I am one of those lucky ladies who have taken a trip tol hell but was able to trace my way back. My journey to hell and back began accurately Ten years four months ago. I met Kenny on my way to pick my kid sister from school some months after I had graduated from school awaiting the regular Nigerian routine of One year Service after school.

He was so cute that i couldn’t resist, he had me hook, line and sinker, a real charmer. He was a rebel, and life became fast and exciting as I fell for the temptation of moving in with him. Parties, dancing, drinking and then more drinking. Invariably we begin couples, enviable ones at that.

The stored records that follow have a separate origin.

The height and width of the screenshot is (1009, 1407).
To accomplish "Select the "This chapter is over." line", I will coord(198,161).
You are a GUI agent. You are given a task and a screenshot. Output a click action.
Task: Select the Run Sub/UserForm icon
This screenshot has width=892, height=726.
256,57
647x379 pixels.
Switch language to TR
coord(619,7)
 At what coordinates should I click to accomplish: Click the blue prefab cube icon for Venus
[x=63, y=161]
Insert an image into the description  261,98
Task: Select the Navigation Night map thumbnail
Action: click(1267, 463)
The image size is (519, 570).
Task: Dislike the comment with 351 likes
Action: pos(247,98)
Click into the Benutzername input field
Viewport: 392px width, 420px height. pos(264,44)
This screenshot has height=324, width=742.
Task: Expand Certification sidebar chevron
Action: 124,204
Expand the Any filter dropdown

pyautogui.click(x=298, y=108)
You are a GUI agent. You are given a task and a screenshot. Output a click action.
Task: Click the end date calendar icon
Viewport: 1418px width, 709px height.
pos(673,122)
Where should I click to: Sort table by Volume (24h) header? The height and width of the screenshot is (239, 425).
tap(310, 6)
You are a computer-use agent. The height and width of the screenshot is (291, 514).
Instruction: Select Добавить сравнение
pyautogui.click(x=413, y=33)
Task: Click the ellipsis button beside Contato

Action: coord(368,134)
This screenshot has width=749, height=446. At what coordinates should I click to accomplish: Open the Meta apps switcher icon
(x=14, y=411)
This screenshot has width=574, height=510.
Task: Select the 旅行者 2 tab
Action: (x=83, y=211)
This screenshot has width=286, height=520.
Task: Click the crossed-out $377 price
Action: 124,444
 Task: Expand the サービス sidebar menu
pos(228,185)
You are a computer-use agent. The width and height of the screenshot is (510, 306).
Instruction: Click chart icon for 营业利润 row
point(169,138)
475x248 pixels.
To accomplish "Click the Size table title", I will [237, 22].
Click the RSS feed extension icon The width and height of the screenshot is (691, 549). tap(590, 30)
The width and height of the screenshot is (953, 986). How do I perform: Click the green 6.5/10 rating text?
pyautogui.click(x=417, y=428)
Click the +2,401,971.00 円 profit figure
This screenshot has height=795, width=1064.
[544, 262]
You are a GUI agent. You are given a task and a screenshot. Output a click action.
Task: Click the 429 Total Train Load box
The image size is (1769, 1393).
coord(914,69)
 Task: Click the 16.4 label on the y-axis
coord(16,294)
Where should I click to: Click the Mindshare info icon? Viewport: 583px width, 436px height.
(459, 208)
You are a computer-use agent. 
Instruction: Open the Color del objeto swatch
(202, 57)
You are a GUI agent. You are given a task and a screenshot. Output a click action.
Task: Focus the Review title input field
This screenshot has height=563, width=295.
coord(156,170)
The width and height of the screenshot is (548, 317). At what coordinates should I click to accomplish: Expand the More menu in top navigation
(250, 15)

And then soon after the real drama started although I didn’t saw it coming. One day, we went out with some of his old school mates and he had been drinking all day, and then his old girlfriend arrived. I was upset because she sat on his knee and he comfortably kissed her right in front of me with no remorse. So I went to sit in the car. He came bellowing over, so I locked the door. He put his fist through the passenger window then dragged me through it. After receiving a punch in the head, one of his friends drove me home.

At home I tended to my sore head, scrapes and bruises, but what hurt most was that it happened at all. The next day when he arrived at the flat he was full of remorse – things would be different, he wouldn’t drink and he would never hurt me again. This is one regular traits of abusive relationships, Promises that won’t last.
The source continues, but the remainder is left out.